What you should do: Beginning with the line in which "You are a computer-use" appears, transcribe each line word for word until the records end. Do not include pictures.
----- Entries supplied -----
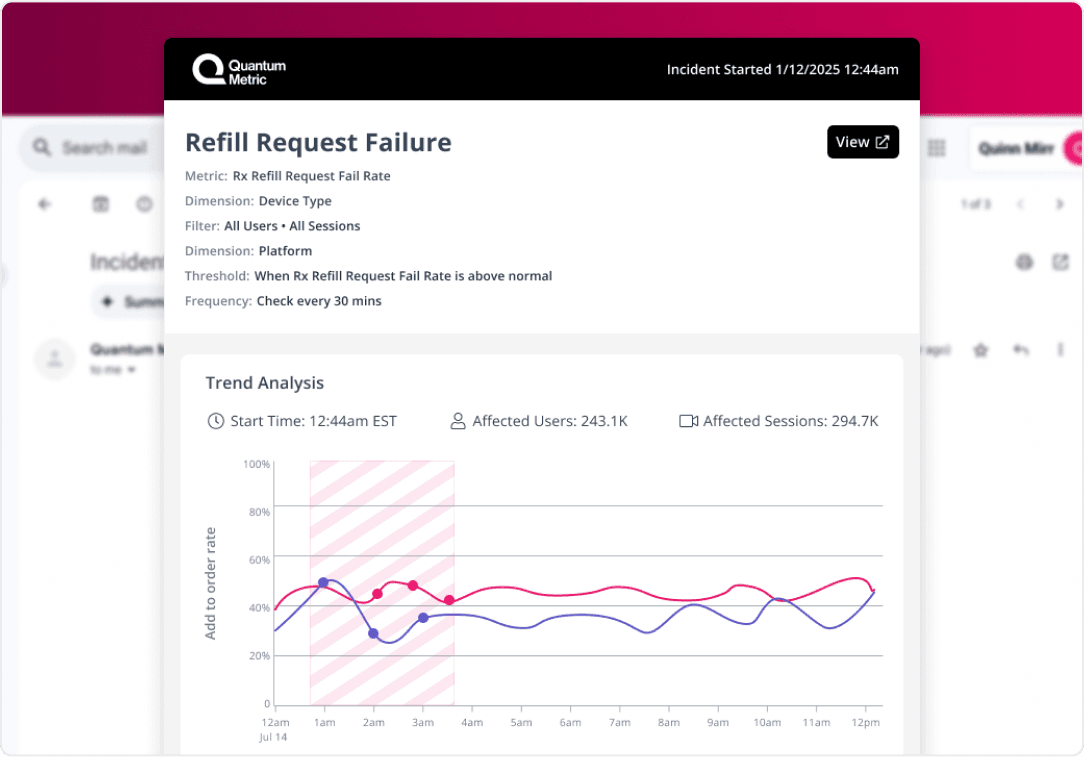Click the purple data point at 1am

(x=323, y=582)
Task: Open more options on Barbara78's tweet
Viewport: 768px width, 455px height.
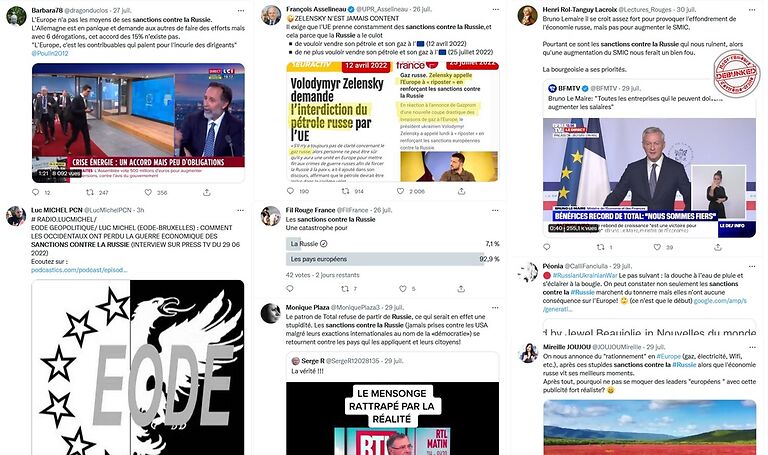Action: click(x=240, y=10)
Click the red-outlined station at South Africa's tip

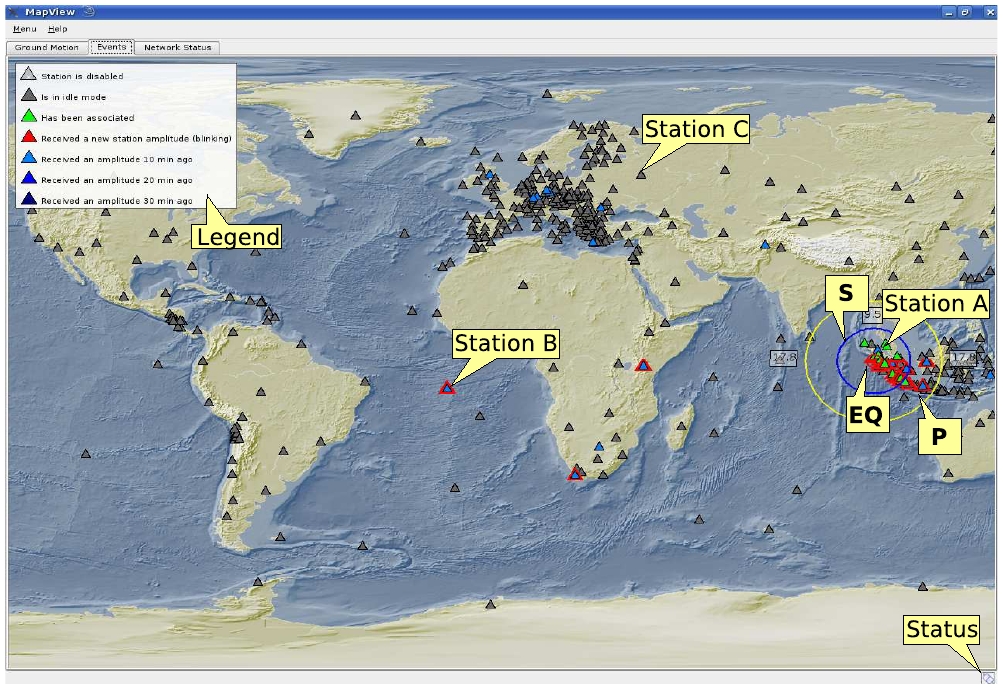[x=575, y=473]
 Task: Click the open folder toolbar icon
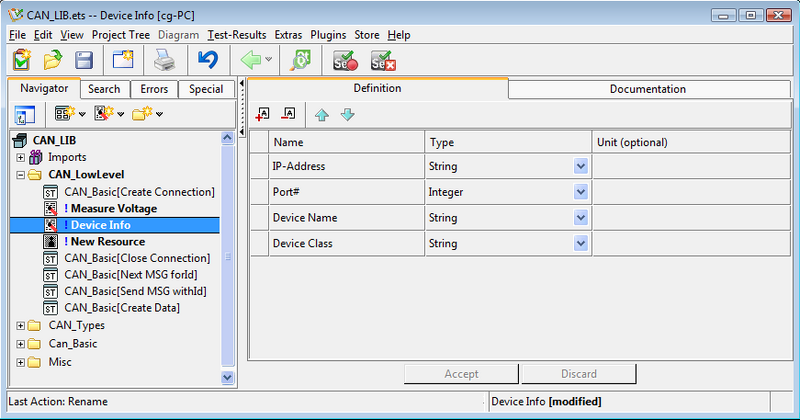[x=53, y=60]
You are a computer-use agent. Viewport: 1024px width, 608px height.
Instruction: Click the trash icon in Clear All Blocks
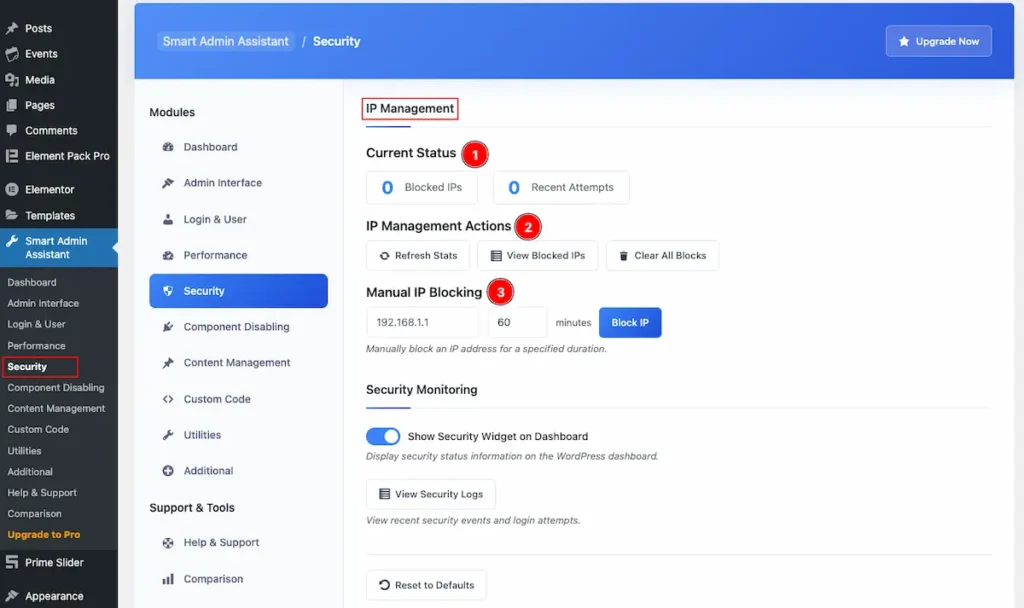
-----
Written response:
You are a computer-use agent. Viewport: 1024px width, 608px height.
Instruction: Click the trash icon in Clear All Blocks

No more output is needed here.